El Eco del Tambor: Johnson "el Poeta" y el Cantinero mudo

En la cantina del I.A. Roberto F.C., donde el tiempo parece haberse detenido, las sombras danzan bajo la tenue luz de un neón cansado. Es el refugio de almas perdidas, de pensamientos olvidados, y ahí, en una mesa arrinconada, está Johnson, el poeta. Frente a él, un vaso de vino medio vacío, testigo de sus cavilaciones, y un cuaderno repleto de anotaciones, garabatos de alguien que persigue lo inefable. Sus ojos, oscuros y profundos, se fijan en una frase: "La vida es como un tambor, si no se toca con amor, no suena". La voz de Jorginho Gularte resuena en su mente, y la reflexión comienza a tomar forma.

Johnson, con su clásica expresión taciturna, acaricia las palabras, buscando en ellas un sentido que trascienda lo inmediato. ¿No es acaso la vida un tambor, golpeado por el capricho del destino, pero sin resonancia si no se lo vive con pasión? Él lo sabe bien, sus días han sido una larga búsqueda de ese "amor" que dé sentido al ruido del existir. Al hombre de esta era le dicen el Homo sapiens, como si el simple hecho de saber lo volviera capaz de vivir, pero Johnson se pregunta si solo saber es suficiente para sentir. El tambor, ese instrumento ancestral, vibra con un eco que atraviesa generaciones, como si en su resonancia se encontraran los secretos de los antepasados. Pero, ¿acaso no es el amor lo que da vida a esa vibración? Sin él, ¿qué somos sino ruido hueco, vacío?

El poeta suspira. Entre sus dedos, una pluma que ya ha trazado mil caminos hacia la verdad, pero la verdad se escabulle como siempre. En un rincón oscuro de la cantina, el cantinero mudo observa en silencio, como si entendiera el peso de los pensamientos de Johnson. No necesita palabras; su mirada es la de alguien que ha escuchado más confesiones de las que el alma humana puede soportar. Él, con su mutismo, es un eco de esa sabiduría muda que solo los años conceden.

El ambiente es denso, cargado de nostalgia. Las botellas de vino antiguo, cubiertas de polvo, parecen reliquias de un tiempo en que el amor y la vida se tocaban con más delicadeza. No nos olvidemos de la vieja máquina de fichas de Street Fighter que parpadea en un rincón, un recordatorio de lo efímero que es el tiempo. La nostalgia pesa, pero no aplasta. En su cuaderno, Johnson escribe con trazo decidido: "El tambor suena, pero solo cuando la mano que lo golpea lo hace con el corazón en cada latido."

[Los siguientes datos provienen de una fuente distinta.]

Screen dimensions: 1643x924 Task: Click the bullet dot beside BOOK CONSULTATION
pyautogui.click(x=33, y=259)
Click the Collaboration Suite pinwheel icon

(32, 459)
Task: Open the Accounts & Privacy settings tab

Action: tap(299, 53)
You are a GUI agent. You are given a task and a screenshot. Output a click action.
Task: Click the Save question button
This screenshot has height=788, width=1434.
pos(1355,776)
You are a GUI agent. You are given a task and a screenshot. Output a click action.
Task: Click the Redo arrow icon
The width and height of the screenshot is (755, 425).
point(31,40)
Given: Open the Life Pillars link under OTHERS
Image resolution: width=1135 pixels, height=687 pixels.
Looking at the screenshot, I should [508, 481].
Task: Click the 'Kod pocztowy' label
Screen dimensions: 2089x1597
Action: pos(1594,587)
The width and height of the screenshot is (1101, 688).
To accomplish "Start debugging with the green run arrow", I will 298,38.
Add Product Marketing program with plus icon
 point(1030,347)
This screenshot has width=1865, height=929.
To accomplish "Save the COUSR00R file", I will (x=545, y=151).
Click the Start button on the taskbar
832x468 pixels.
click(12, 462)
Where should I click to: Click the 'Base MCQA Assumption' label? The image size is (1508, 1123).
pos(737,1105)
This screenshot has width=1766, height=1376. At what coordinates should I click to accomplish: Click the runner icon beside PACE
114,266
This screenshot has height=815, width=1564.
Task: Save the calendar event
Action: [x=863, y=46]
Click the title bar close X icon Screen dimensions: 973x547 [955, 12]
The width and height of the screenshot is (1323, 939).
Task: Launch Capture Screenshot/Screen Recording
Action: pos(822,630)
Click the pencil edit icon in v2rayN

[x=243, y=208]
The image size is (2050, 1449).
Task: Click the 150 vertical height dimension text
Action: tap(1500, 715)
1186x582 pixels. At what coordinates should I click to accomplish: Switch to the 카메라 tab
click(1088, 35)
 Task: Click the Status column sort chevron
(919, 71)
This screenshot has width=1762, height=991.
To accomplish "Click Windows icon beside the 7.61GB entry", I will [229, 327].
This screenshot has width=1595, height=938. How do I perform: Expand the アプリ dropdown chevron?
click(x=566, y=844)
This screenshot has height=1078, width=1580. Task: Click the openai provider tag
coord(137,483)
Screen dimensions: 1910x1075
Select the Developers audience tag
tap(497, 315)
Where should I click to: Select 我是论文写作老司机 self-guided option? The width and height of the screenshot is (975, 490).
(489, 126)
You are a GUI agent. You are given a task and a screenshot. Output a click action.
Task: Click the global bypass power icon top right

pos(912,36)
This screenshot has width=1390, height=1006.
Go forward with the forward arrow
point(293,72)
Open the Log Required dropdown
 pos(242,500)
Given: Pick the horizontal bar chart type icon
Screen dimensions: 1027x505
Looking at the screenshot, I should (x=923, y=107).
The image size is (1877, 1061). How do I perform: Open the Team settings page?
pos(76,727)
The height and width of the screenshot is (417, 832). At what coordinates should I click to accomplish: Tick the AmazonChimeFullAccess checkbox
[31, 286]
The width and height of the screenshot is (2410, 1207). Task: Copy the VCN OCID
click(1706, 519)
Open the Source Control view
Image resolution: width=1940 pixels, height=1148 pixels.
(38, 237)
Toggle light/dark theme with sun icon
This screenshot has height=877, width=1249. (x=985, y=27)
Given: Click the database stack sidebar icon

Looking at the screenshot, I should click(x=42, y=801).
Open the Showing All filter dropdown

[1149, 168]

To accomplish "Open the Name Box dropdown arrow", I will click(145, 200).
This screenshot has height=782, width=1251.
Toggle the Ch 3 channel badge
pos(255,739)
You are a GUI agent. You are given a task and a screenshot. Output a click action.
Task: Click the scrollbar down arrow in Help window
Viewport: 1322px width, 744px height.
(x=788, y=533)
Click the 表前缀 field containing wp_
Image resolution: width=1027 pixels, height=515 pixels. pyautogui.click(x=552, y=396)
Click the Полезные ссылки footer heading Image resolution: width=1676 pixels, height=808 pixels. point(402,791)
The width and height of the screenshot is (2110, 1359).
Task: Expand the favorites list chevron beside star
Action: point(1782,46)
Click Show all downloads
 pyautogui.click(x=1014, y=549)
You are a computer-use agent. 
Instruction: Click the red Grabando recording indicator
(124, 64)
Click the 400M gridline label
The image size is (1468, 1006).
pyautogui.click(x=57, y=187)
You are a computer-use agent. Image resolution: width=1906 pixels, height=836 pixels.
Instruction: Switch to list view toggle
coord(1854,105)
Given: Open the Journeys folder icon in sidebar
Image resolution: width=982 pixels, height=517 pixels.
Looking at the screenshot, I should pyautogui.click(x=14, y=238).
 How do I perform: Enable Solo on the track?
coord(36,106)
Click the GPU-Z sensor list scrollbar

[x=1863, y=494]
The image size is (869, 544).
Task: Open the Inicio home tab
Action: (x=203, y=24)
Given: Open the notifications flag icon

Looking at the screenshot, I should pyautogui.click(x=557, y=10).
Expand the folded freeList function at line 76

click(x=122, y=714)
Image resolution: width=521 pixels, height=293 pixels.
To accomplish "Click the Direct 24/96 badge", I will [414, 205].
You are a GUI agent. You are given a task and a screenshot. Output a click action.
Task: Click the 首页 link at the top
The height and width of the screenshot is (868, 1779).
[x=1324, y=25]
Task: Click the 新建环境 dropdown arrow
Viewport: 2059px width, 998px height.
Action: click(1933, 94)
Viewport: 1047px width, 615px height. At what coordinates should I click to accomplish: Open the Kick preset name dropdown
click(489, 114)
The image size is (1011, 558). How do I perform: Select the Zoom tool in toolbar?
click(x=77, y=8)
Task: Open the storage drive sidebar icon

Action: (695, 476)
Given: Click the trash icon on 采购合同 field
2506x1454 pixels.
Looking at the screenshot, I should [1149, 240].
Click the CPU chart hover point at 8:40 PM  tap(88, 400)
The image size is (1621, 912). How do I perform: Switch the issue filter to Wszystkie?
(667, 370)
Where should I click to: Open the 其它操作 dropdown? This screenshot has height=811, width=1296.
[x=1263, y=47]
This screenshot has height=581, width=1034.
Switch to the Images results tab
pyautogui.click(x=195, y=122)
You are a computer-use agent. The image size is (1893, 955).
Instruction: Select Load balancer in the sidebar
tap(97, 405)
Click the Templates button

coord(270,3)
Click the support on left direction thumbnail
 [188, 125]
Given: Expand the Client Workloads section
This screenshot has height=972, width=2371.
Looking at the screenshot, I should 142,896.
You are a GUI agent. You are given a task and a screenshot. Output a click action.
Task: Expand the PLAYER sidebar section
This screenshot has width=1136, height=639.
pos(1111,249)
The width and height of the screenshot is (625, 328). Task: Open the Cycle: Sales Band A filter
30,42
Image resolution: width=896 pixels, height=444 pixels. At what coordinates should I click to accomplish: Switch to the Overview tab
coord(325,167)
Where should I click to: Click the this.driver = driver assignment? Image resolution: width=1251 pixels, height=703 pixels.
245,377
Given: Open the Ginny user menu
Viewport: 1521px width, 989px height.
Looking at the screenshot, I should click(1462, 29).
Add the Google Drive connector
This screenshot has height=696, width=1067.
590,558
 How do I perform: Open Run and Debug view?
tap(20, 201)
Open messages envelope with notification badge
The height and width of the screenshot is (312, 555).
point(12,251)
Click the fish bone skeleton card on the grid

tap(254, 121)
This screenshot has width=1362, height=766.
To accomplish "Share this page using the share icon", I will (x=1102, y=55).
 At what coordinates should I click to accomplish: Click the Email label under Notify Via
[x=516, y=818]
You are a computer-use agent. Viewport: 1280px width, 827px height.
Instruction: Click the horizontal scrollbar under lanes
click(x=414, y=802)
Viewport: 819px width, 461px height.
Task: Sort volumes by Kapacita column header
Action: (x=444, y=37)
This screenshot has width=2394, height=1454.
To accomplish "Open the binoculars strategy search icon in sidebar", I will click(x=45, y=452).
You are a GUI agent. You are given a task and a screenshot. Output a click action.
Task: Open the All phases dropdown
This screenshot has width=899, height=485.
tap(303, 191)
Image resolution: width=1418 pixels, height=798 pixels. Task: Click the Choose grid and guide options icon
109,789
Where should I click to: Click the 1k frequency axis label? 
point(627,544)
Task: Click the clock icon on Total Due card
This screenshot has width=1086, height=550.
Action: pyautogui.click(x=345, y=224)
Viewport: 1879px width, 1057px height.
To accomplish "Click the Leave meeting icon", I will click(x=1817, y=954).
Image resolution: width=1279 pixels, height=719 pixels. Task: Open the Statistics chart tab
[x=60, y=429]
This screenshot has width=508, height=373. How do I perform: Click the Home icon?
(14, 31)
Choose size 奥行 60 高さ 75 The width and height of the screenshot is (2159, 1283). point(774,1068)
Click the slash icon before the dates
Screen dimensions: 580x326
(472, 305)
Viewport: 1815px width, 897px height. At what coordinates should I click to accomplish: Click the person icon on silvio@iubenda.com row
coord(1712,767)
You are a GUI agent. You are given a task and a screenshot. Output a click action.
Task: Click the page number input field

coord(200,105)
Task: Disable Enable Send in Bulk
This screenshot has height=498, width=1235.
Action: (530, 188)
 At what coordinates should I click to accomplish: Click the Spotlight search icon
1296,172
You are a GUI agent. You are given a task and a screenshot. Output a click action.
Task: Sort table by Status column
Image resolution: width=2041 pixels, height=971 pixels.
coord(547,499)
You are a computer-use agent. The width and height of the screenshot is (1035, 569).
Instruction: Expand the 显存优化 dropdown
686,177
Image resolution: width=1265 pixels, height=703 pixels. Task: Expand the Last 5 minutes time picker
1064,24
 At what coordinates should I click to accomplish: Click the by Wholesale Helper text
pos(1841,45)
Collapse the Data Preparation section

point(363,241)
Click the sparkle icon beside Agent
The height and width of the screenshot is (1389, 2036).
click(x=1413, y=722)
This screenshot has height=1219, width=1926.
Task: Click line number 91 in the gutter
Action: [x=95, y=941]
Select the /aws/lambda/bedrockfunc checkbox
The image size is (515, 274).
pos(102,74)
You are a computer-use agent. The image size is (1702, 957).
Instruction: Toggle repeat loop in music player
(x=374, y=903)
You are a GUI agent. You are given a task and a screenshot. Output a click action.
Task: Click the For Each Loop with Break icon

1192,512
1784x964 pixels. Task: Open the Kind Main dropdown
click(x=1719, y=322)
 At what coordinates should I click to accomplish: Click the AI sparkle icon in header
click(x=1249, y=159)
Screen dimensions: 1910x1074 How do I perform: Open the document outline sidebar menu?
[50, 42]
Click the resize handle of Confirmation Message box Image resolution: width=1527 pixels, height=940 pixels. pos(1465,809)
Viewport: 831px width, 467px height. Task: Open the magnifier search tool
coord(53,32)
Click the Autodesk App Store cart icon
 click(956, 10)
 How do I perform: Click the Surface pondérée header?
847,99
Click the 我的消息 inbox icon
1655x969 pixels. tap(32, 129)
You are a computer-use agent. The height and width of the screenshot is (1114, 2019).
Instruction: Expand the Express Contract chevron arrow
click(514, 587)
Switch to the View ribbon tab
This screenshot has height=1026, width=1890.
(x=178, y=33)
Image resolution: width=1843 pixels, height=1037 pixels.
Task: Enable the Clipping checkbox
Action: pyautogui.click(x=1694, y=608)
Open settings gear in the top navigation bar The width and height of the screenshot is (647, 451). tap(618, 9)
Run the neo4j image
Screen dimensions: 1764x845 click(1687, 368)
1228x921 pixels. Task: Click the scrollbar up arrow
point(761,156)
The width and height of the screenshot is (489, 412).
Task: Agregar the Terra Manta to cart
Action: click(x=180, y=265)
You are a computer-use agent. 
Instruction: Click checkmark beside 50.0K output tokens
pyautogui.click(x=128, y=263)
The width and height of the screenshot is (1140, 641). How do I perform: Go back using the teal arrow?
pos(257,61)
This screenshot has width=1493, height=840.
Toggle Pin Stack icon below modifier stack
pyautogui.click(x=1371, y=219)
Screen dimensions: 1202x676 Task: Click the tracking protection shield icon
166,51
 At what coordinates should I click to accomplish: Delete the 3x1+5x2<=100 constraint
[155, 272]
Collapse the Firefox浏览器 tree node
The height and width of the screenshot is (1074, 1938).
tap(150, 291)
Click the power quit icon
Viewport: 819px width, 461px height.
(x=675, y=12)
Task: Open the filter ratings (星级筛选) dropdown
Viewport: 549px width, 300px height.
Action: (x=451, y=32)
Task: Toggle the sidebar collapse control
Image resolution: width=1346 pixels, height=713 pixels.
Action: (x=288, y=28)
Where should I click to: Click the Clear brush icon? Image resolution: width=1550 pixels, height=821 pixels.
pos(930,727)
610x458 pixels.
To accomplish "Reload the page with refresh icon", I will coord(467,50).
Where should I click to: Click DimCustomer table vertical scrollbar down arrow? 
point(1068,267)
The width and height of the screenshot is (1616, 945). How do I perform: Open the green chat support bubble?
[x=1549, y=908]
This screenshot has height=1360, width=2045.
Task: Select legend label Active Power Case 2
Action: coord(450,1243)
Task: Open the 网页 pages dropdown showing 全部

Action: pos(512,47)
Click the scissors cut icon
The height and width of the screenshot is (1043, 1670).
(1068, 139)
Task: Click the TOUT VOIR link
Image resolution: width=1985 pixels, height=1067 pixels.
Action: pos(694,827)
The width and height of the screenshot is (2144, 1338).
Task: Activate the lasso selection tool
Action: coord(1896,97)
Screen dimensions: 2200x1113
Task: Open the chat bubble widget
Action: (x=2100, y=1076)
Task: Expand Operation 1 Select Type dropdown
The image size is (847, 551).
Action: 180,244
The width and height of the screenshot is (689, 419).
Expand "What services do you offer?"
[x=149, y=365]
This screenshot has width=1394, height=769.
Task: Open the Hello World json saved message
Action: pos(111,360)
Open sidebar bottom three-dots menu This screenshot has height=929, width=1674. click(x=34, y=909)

De repente, el silencio de la cantina se interrumpe. El cantinero se acerca al tambor repique que descansa en una esquina. Sus manos, callosas y expertas, comienzan a marcar un ritmo lento, profundo, un llamado a los ancestros. La música ancestral llena el aire, envolviendo la pequeña cantina en un manto de memoria y resonancia. Es una llamada que no necesita explicación, una conexión invisible entre el presente y el pasado.

El eco del tambor llena el espacio, como si los espíritus de antaño respondieran al llamado. Johnson, por un momento, deja de pensar. El sonido del tambor lo transporta, y en ese instante, el poeta comprende: la vida no es solo para ser entendida, sino para ser vivida, golpeada con amor, hasta que suene.